Biggest cut to spending will see projected savings of $106 million a year in wages as debt hurdles toward $16 billion; own source revenue to take hit

Mr Gunner said the biggest cut to recurrent spending would be found through a new wages policy on the public service that he said would save $424 million over four years – or $106 million a year – through implementing a $1000 “bonus” annually instead of a two per cent annual pay increase.

He ruled out any cuts to the continuously growing public service.

“We believe this is what we have to do to save jobs and have that budget discipline,” he said. “Let’s be clear we need our public service, (we’re) the smallest population in the country with the biggest challenges in the country.”

But the new wages policy would still have to approved by the public service union who said on Monday that they weren’t consulted by Mr Gunner before his budget announcement.

“This is not a good way of repaying them (for their work during the pandemic) by just imposing this on them,” CPSU secretary Kay Densley told Mix 104.9.

Mr Gunner said other savings would be found by ending current economic stimulus programs such as the Home Improvement Scheme. But he said the government will continue with another “record infrastructure spend” of $1.6 billion this year.

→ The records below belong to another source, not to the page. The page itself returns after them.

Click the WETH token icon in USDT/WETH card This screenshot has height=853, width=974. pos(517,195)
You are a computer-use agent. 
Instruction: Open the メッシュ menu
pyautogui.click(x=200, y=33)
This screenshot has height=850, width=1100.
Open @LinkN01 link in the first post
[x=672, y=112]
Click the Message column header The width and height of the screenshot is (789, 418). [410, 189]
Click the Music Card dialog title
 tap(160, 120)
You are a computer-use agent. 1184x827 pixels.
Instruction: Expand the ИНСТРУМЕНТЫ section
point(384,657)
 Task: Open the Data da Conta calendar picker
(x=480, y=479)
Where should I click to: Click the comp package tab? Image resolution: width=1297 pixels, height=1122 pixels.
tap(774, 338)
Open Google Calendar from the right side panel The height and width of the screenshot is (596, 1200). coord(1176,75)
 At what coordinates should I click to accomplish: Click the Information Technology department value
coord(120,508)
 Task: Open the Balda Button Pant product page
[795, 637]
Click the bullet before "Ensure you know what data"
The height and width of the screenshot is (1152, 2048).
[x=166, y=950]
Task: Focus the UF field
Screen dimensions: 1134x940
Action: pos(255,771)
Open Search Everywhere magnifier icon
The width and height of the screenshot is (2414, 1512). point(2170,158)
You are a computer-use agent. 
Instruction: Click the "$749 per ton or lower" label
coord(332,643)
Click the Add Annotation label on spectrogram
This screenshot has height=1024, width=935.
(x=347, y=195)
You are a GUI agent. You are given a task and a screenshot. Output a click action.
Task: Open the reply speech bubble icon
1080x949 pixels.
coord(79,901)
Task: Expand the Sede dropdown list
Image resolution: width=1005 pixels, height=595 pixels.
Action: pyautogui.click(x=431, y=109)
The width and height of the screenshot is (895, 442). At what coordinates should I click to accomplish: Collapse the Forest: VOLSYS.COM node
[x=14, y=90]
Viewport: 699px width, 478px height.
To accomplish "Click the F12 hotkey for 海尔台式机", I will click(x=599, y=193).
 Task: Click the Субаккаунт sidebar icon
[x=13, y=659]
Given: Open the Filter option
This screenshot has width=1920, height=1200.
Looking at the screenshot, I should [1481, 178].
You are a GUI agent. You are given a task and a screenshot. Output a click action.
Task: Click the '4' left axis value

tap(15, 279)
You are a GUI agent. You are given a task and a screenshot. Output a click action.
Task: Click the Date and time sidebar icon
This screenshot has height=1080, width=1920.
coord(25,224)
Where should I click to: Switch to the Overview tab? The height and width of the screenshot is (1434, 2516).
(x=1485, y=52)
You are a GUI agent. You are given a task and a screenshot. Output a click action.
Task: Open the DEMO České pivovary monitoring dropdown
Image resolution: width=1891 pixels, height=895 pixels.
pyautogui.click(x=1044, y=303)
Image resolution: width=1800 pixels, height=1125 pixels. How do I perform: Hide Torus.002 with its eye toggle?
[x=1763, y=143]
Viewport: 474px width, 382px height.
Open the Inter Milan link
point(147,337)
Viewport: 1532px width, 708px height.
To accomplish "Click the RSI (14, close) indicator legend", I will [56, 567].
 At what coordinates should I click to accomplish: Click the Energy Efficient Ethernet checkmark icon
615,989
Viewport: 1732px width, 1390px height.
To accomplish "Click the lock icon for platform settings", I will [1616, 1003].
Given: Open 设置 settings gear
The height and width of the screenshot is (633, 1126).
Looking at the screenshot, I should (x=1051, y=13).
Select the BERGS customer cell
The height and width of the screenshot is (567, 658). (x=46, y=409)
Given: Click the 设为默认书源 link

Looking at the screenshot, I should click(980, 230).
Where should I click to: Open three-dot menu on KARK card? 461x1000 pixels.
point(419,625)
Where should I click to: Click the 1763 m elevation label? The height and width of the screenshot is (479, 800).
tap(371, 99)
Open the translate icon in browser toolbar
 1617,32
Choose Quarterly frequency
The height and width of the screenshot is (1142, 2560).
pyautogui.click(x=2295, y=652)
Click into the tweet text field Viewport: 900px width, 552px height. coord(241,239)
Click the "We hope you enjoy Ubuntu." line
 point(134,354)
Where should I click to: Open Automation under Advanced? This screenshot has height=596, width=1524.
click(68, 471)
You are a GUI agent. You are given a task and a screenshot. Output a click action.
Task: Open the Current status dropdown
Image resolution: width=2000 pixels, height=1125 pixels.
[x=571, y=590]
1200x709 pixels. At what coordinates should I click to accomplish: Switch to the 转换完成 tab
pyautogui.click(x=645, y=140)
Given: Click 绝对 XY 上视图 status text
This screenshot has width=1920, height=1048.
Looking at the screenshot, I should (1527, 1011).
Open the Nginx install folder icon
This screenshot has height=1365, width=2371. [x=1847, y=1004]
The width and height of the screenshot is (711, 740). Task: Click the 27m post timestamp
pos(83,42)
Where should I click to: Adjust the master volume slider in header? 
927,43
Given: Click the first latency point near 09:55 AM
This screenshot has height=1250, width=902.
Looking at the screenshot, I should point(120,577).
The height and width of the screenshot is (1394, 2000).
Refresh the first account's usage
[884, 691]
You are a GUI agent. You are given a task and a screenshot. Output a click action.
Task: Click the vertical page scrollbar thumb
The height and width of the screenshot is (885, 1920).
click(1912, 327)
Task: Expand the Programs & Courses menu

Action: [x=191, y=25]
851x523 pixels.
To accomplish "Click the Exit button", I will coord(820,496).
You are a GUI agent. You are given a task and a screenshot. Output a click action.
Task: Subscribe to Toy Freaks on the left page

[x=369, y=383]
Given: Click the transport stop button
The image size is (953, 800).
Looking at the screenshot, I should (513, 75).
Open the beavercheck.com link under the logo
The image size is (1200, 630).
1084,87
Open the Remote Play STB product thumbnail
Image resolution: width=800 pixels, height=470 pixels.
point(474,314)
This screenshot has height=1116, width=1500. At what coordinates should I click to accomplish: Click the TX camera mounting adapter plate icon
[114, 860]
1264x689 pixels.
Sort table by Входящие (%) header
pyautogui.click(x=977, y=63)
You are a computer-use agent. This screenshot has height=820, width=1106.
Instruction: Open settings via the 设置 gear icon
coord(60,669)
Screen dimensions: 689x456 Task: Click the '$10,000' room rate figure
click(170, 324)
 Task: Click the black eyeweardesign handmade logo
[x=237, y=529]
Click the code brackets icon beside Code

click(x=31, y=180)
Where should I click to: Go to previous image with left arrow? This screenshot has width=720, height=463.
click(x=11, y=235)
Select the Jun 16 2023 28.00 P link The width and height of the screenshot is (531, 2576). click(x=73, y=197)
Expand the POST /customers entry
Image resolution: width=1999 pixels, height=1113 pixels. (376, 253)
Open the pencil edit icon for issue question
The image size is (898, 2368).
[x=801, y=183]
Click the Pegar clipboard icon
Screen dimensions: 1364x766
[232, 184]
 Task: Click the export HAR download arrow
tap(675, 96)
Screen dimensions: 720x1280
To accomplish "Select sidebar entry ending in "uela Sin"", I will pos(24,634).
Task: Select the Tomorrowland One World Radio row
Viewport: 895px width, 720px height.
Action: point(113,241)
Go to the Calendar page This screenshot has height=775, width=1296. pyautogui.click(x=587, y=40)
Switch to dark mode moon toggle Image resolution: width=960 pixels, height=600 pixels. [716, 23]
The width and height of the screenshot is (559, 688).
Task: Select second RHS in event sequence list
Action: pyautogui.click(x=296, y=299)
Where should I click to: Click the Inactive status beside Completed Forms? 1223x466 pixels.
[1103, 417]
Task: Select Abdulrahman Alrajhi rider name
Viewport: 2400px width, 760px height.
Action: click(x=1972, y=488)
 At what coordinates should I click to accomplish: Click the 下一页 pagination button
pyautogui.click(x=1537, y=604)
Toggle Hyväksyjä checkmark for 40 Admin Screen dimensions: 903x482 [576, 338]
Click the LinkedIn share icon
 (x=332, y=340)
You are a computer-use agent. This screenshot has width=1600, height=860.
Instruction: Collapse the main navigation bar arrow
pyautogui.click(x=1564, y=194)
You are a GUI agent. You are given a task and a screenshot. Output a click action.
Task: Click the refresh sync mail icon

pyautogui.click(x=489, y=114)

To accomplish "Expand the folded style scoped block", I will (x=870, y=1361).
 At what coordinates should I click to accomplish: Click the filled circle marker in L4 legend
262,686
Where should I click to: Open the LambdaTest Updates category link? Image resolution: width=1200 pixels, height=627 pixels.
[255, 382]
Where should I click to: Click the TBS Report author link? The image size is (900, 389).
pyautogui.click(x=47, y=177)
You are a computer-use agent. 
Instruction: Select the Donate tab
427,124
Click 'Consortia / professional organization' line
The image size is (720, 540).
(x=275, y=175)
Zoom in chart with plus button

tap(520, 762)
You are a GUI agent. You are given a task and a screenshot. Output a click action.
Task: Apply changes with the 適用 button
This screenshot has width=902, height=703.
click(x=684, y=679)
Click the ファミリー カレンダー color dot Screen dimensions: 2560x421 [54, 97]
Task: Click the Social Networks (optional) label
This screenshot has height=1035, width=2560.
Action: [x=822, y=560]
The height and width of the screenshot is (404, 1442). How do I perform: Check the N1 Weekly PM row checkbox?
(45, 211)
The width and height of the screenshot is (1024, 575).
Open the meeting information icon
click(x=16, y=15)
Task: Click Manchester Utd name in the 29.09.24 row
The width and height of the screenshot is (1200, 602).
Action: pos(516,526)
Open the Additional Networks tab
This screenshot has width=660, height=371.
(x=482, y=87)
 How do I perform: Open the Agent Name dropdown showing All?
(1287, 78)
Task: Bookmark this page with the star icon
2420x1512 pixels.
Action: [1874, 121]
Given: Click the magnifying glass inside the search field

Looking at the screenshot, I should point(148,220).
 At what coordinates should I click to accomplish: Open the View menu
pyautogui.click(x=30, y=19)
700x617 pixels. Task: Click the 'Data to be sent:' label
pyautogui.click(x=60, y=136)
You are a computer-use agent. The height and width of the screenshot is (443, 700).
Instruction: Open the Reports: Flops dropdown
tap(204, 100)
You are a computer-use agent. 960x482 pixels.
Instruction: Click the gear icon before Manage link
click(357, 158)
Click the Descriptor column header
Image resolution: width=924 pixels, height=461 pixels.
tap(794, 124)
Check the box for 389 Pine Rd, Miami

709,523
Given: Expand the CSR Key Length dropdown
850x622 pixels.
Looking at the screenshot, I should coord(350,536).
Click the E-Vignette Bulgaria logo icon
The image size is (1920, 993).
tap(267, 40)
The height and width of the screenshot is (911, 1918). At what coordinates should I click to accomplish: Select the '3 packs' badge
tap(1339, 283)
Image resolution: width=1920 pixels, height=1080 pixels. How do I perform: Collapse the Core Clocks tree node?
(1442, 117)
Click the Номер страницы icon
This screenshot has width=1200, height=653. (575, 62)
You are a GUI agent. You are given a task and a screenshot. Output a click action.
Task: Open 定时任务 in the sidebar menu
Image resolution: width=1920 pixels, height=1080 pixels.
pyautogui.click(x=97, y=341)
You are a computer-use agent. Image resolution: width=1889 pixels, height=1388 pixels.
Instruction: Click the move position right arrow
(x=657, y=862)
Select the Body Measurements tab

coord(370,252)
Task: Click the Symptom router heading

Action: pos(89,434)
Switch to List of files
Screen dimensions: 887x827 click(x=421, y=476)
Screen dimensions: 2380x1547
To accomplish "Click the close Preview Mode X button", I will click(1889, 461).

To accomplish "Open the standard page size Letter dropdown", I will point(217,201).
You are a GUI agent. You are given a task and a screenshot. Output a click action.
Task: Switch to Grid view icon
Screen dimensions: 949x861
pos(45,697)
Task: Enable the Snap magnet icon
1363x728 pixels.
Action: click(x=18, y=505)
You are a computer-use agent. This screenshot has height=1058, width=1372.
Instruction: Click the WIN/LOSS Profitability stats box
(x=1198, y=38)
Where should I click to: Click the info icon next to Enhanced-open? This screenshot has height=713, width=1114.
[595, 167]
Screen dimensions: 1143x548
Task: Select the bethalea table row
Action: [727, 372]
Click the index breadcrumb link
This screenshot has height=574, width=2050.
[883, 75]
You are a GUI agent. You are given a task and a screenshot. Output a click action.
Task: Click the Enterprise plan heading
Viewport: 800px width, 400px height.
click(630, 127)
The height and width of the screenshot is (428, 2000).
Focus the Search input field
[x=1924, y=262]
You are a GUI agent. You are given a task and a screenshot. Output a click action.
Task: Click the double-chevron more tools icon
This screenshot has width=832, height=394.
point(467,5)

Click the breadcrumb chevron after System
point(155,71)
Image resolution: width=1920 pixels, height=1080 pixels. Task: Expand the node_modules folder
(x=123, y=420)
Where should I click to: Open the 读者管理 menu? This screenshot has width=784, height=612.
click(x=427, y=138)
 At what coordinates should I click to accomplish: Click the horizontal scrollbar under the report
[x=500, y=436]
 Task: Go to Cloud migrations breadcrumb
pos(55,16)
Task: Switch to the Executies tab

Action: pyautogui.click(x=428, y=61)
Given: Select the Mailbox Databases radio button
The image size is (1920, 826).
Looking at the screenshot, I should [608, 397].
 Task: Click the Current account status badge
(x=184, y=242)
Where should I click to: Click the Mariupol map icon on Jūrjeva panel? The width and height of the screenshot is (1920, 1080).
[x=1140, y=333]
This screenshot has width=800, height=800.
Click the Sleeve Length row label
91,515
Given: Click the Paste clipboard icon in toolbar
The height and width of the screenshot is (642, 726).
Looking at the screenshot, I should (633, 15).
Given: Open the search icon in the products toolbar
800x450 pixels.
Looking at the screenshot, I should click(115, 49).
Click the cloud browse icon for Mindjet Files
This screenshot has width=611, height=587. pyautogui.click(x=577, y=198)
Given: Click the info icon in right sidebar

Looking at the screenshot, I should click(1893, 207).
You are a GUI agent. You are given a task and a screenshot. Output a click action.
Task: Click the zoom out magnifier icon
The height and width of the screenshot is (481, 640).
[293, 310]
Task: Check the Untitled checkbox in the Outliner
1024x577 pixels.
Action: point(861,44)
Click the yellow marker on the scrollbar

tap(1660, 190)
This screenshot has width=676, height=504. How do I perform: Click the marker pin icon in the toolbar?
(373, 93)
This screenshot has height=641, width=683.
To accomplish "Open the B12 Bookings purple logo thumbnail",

And the government is also adding to their spending in departments and through increasing the public service by 400 permanent jobs last financial year despite previously pledging to implement a hiring cap and job freeze.

“All those jobs are essentially in frontline health services,” he said. “I’d be pretty hard to argue right now that our health people are not working for us and we don’t need them.”

The government’s most positive economic news continues to be a “pipeline of major projects that have not yet reached final investment decision”.

“If these projects commence over the forward estimates, it will have a positive impact on the economic outlook,” the budget papers said.

Own source revenue down as expenditure increases from previous budget estimates

The government’s own sources of revenue are also expected to take a hit with taxation and mining royalties to drop as well as payroll and property taxes.

GST payments are expected to be down by $1.6 billion over four years, coming in at $141 million less this year or five per cent less than the 2019-20 figures.

According to the budgeted figures, overall expenditure will decline slightly over the forward estimates from $9.3 billion this year to $8.4 billion by 2023-24. Treasury officials explained the decrease would be “reflecting one-off operational and maintenance costs of running quarantine facilities in 2020-21, combined with a reduction in CPI indexation in agency budgets”.

But that $8.4 billion figure in three years is roughly the same as the 2019-20 budgeted spend and the projected 2022-23 expenditure figure has increased over forward estimates provided last year.

The government will continue to borrow to pay for day-to-day operations with interest this year forecast at just under $400 million, expected to jump to $511 million or $1.4 million a day in interests costs by 2023-24.

Opposition says budget a “disappointment’

CLP Oppostion leader Lia Finocchiaro said the budget will hurt for a long time after COVID-19.

“The Chief Minister likes to blame the COVID-19 crisis for the budget damage, but by his own admission, our COVID response has cost $400 million in stimulus, $63 million in frontline services and this Budget allocates a further $120 million to our response. This is a far cry from the $8.4 billion debt Territorians have been saddled with this year,” she said.

“This Budget is a disappointment, heaping a massive burden on Territorians and outlines absolutely no plan to grow our economy and stop the waste. The Budget falls at the feet of the Chief Minister who cannot keep turning his back on Territorians. What we really need, is a clear path out of this.”